SOURCE RECORDS
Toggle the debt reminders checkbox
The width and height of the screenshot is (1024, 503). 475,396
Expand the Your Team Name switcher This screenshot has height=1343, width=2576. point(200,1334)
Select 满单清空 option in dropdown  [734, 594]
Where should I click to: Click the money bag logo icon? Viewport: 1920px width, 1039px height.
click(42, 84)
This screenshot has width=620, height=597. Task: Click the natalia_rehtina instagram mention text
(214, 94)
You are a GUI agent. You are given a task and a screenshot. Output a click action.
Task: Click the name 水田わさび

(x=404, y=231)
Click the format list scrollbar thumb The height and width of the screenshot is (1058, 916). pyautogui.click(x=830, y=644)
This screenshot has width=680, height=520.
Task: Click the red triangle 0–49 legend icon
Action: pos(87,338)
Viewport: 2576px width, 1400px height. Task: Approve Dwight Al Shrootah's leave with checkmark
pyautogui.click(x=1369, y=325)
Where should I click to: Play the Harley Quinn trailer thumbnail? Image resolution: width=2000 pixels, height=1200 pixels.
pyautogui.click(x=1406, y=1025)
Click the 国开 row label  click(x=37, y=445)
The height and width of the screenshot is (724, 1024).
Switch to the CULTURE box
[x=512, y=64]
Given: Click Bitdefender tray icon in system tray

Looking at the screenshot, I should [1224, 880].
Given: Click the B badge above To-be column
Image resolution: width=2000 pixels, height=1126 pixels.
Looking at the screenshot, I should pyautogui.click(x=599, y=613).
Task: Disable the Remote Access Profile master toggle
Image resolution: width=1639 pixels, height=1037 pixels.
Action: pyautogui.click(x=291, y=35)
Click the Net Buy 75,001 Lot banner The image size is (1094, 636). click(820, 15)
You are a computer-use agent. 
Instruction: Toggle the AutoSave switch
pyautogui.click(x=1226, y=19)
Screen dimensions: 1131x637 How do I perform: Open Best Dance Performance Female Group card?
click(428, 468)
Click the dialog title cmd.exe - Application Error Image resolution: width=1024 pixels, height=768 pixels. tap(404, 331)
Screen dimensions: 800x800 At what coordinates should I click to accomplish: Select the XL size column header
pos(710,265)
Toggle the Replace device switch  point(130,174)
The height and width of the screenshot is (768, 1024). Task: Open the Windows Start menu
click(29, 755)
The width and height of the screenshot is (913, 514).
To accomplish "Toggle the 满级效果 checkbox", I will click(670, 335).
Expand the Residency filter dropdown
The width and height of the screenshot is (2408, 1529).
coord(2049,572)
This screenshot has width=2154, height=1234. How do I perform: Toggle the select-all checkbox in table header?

REQUIRED WORK
Turn every line of the data above into a JSON array of strings, one string per line, leaving out the blank lines.

OUTPUT OF THE TASK
[
  "Toggle the debt reminders checkbox",
  "The width and height of the screenshot is (1024, 503). 475,396",
  "Expand the Your Team Name switcher This screenshot has height=1343, width=2576. point(200,1334)",
  "Select 满单清空 option in dropdown  [734, 594]",
  "Where should I click to: Click the money bag logo icon? Viewport: 1920px width, 1039px height.",
  "click(42, 84)",
  "This screenshot has width=620, height=597. Task: Click the natalia_rehtina instagram mention text",
  "(214, 94)",
  "You are a GUI agent. You are given a task and a screenshot. Output a click action.",
  "Task: Click the name 水田わさび",
  "(x=404, y=231)",
  "Click the format list scrollbar thumb The height and width of the screenshot is (1058, 916). pyautogui.click(x=830, y=644)",
  "This screenshot has width=680, height=520.",
  "Task: Click the red triangle 0–49 legend icon",
  "Action: pos(87,338)",
  "Viewport: 2576px width, 1400px height. Task: Approve Dwight Al Shrootah's leave with checkmark",
  "pyautogui.click(x=1369, y=325)",
  "Where should I click to: Play the Harley Quinn trailer thumbnail? Image resolution: width=2000 pixels, height=1200 pixels.",
  "pyautogui.click(x=1406, y=1025)",
  "Click the 国开 row label  click(x=37, y=445)",
  "The height and width of the screenshot is (724, 1024).",
  "Switch to the CULTURE box",
  "[x=512, y=64]",
  "Given: Click Bitdefender tray icon in system tray",
  "Looking at the screenshot, I should [1224, 880].",
  "Given: Click the B badge above To-be column",
  "Image resolution: width=2000 pixels, height=1126 pixels.",
  "Looking at the screenshot, I should pyautogui.click(x=599, y=613).",
  "Task: Disable the Remote Access Profile master toggle",
  "Image resolution: width=1639 pixels, height=1037 pixels.",
  "Action: pyautogui.click(x=291, y=35)",
  "Click the Net Buy 75,001 Lot banner The image size is (1094, 636). click(820, 15)",
  "You are a computer-use agent. ",
  "Instruction: Toggle the AutoSave switch",
  "pyautogui.click(x=1226, y=19)",
  "Screen dimensions: 1131x637 How do I perform: Open Best Dance Performance Female Group card?",
  "click(428, 468)",
  "Click the dialog title cmd.exe - Application Error Image resolution: width=1024 pixels, height=768 pixels. tap(404, 331)",
  "Screen dimensions: 800x800 At what coordinates should I click to accomplish: Select the XL size column header",
  "pos(710,265)",
  "Toggle the Replace device switch  point(130,174)",
  "The height and width of the screenshot is (768, 1024). Task: Open the Windows Start menu",
  "click(29, 755)",
  "The width and height of the screenshot is (913, 514).",
  "To accomplish \"Toggle the 满级效果 checkbox\", I will click(670, 335).",
  "Expand the Residency filter dropdown",
  "The width and height of the screenshot is (2408, 1529).",
  "coord(2049,572)",
  "This screenshot has width=2154, height=1234. How do I perform: Toggle the select-all checkbox in table header?"
]